--- Exercise ---
Express the lines of the data as a JSON list of strings, one string per line and no blank lines, starting at the line containing "Where should I click to: Collapse" and continuing through the end of the data, both ends included. Leave the pictures out of the list.

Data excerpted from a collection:

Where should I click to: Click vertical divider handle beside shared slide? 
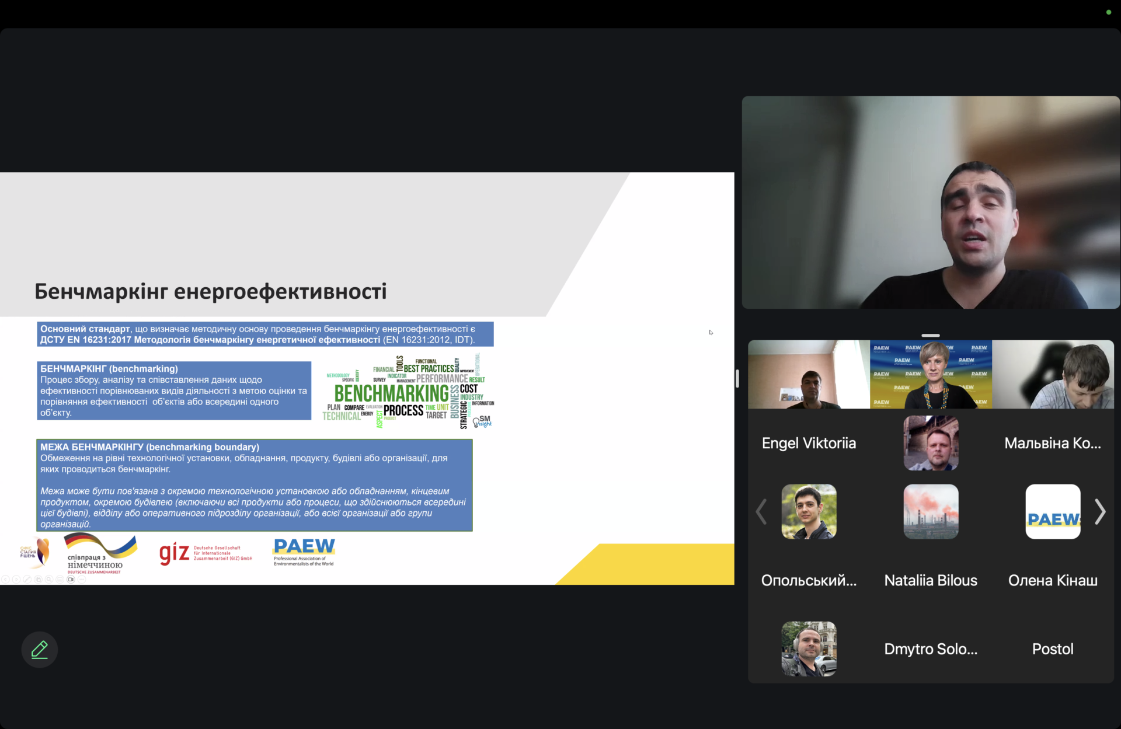(x=737, y=378)
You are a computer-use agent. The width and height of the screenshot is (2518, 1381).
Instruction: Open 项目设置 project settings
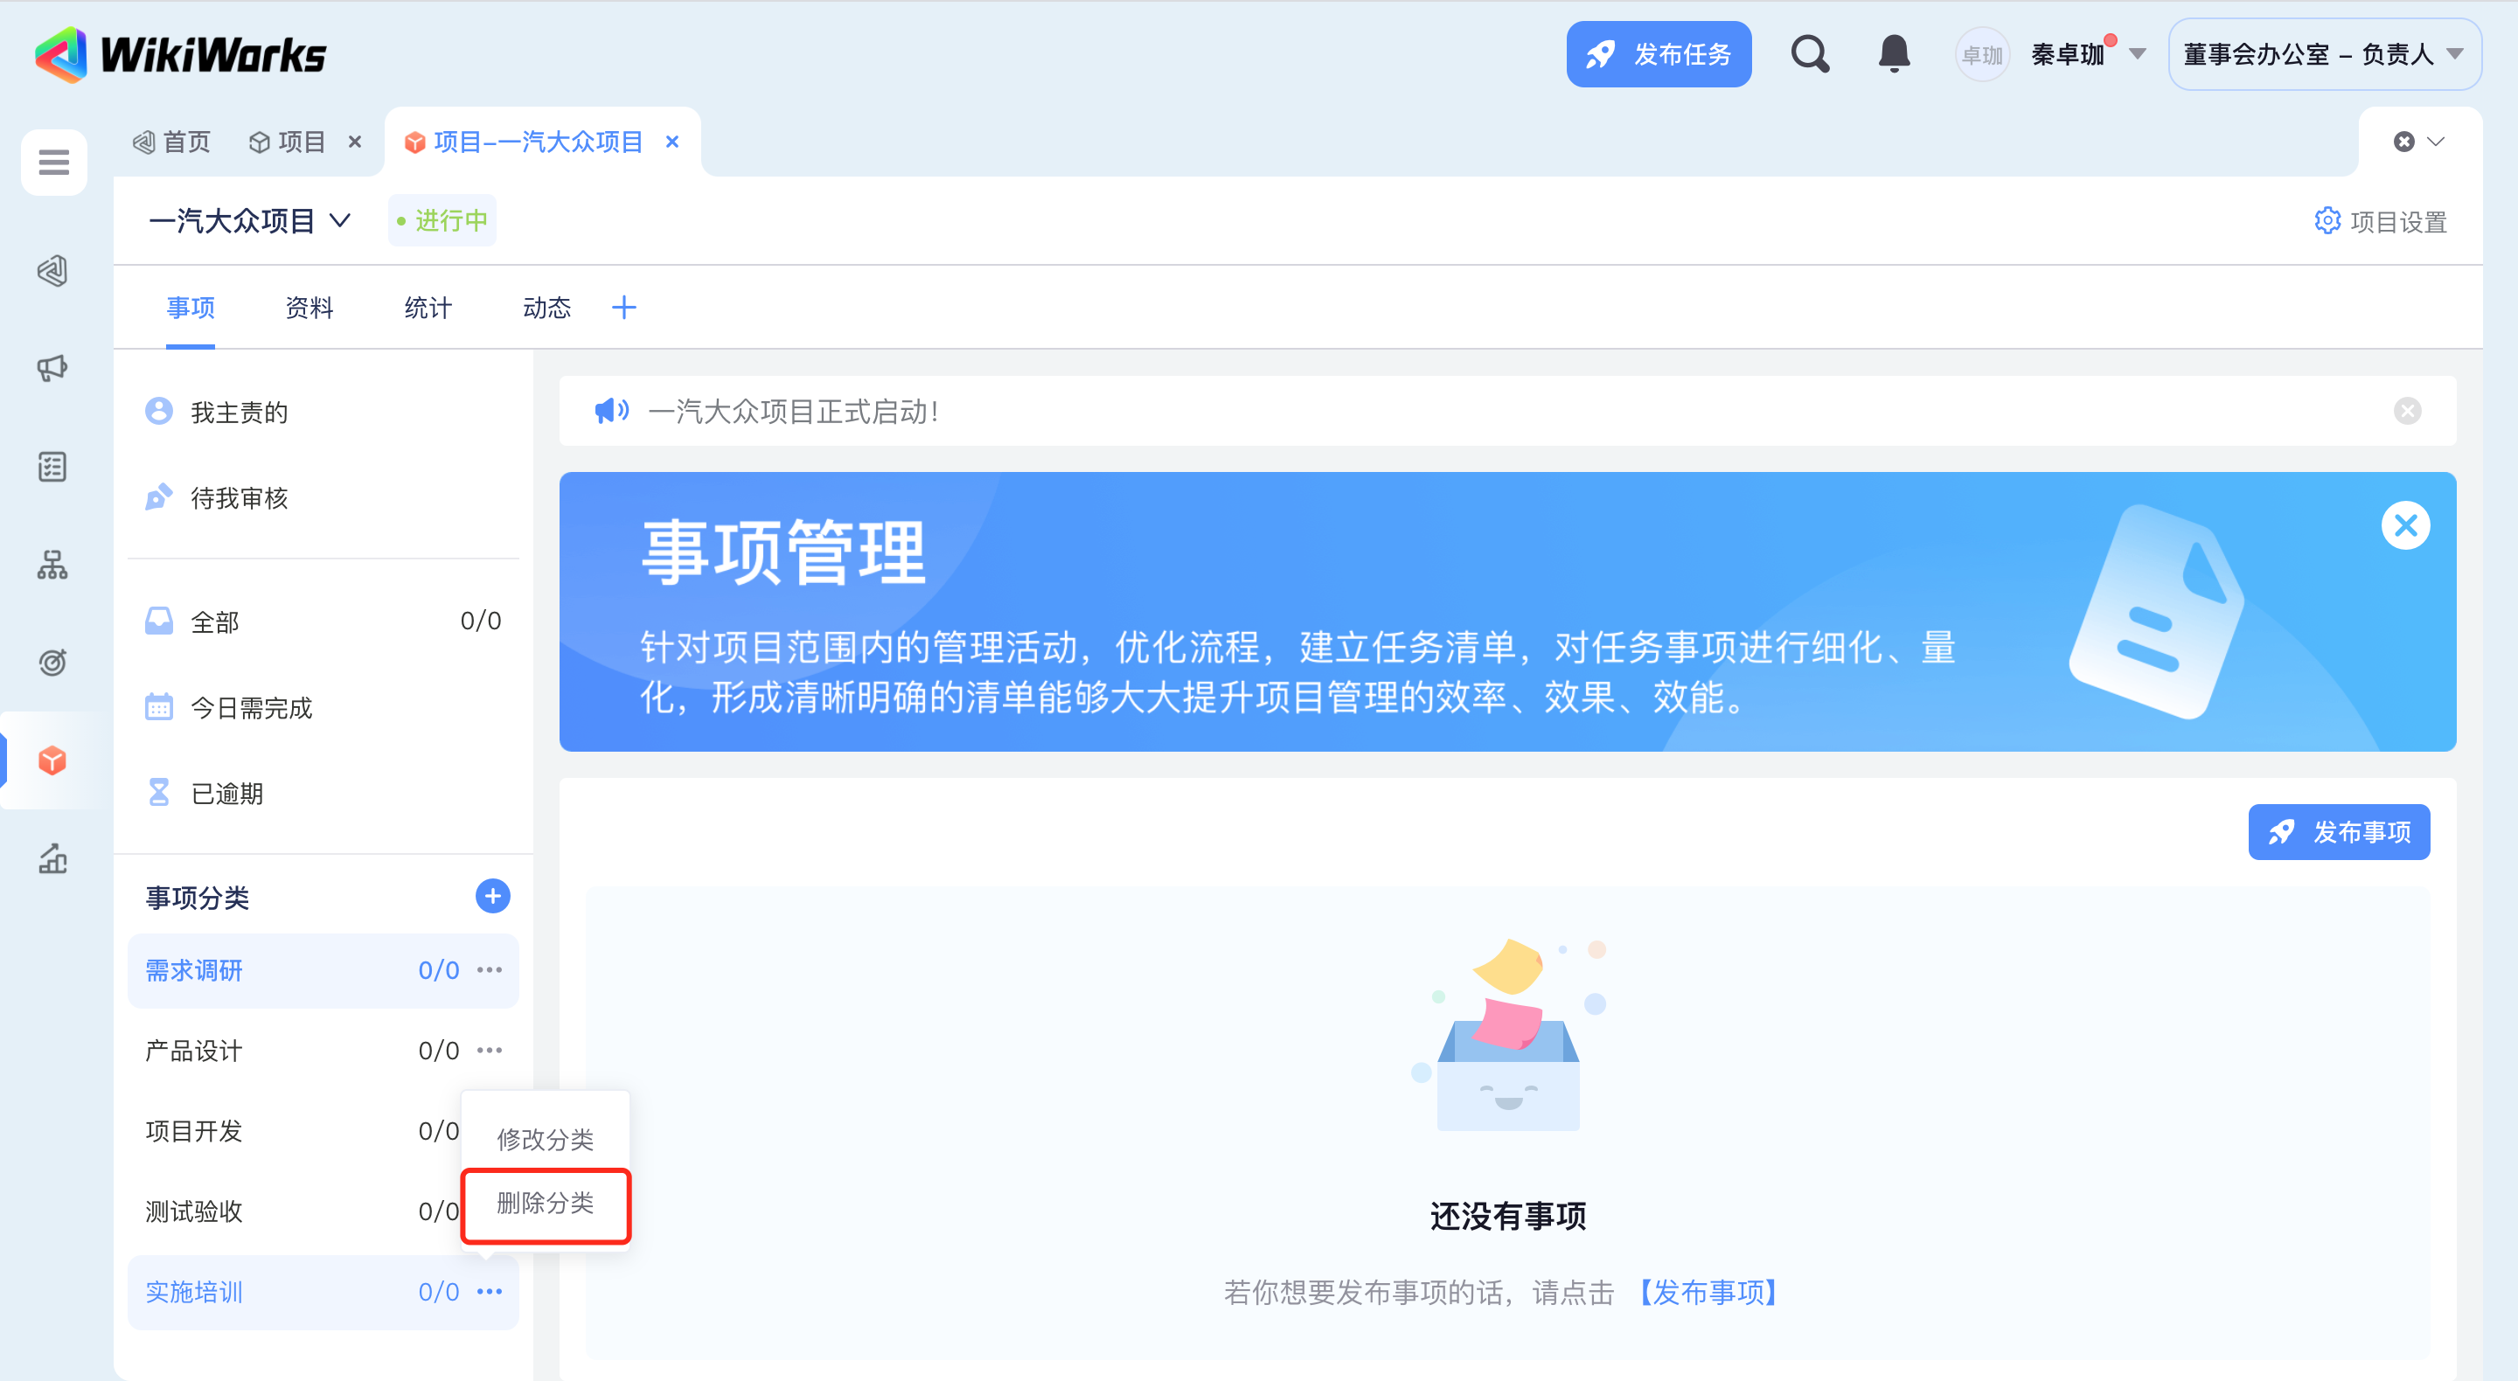(2380, 222)
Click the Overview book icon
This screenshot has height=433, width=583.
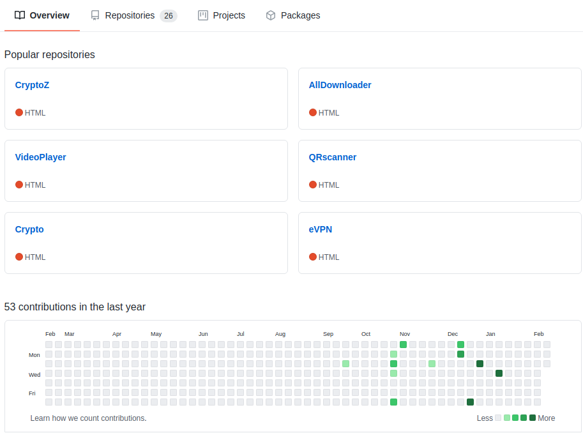20,15
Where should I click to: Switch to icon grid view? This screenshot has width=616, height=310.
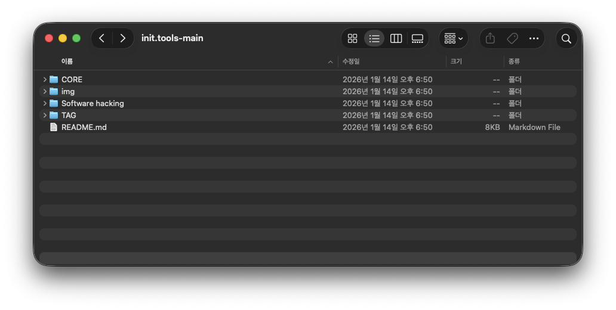coord(352,38)
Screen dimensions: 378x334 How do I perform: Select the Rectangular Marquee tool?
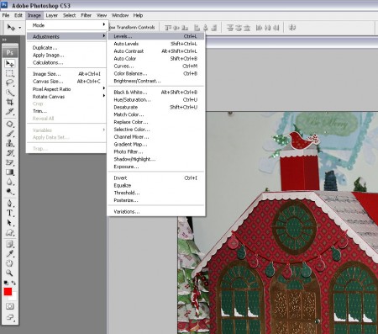pyautogui.click(x=10, y=73)
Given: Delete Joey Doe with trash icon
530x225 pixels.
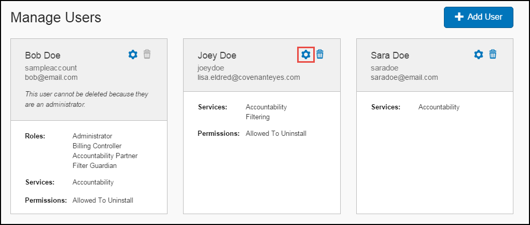Looking at the screenshot, I should coord(320,54).
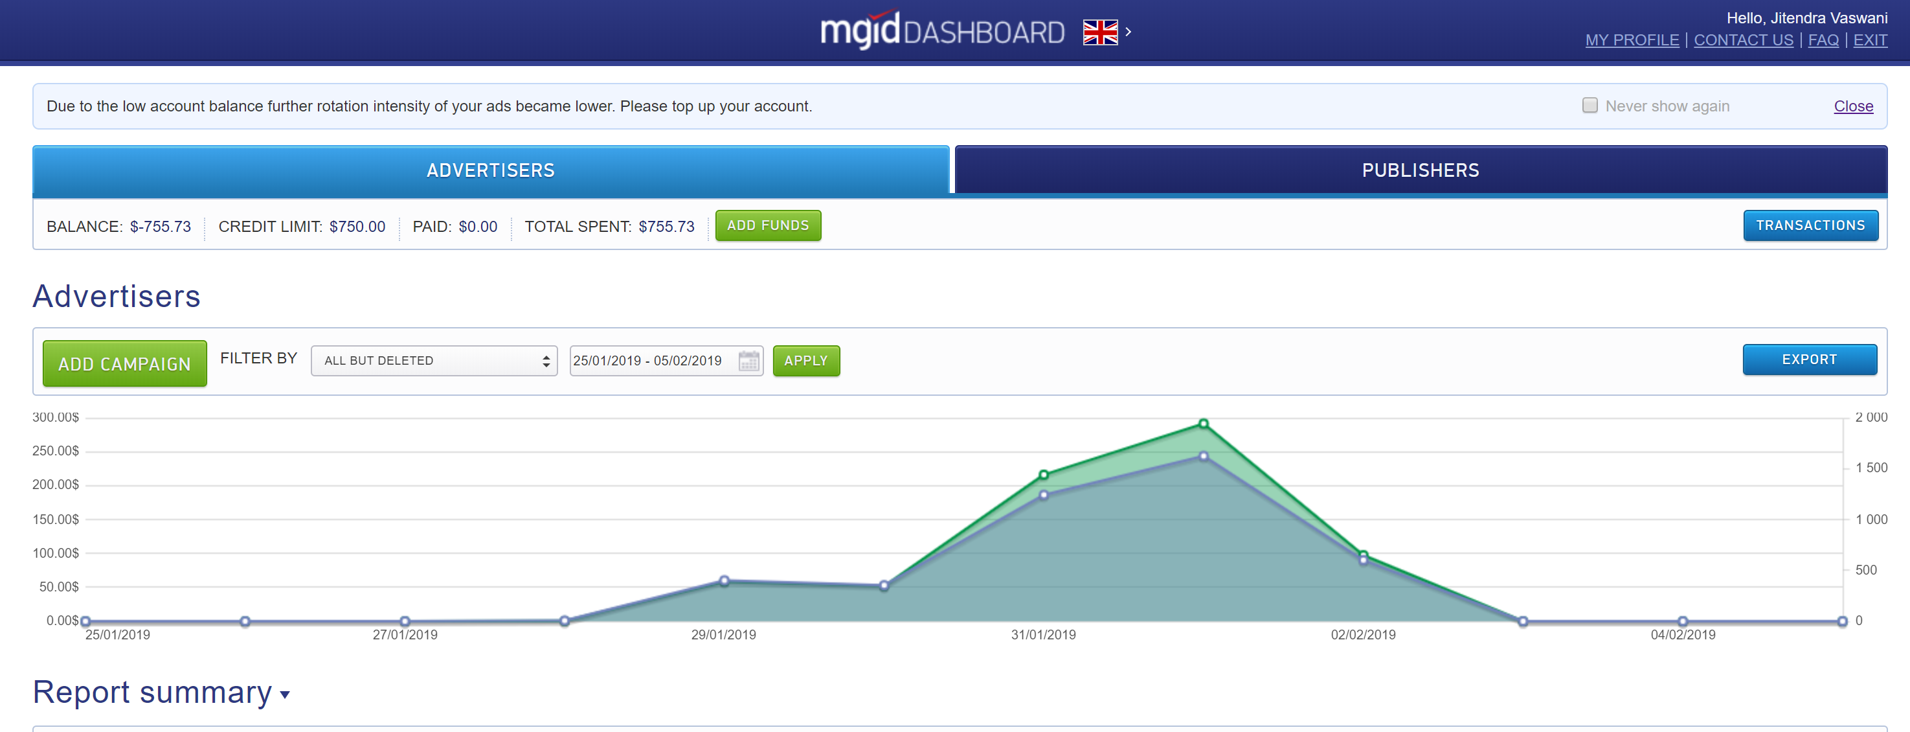Check the Never show again checkbox
This screenshot has width=1910, height=732.
1589,105
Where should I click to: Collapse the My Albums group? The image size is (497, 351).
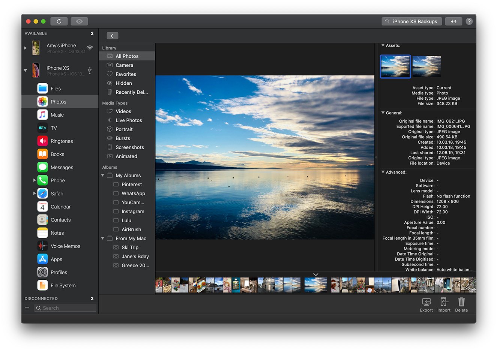point(102,175)
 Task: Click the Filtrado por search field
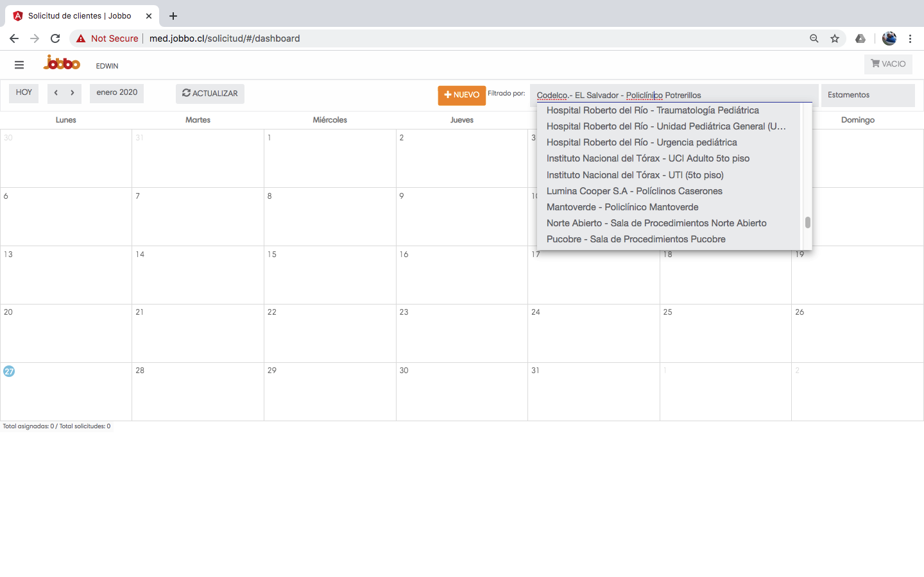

--- Output for this exercise ---
[
  "Where should I click to: Collapse the My Albums group? The image size is (497, 351).",
  "point(102,175)",
  " Task: Click the Filtrado por search field"
]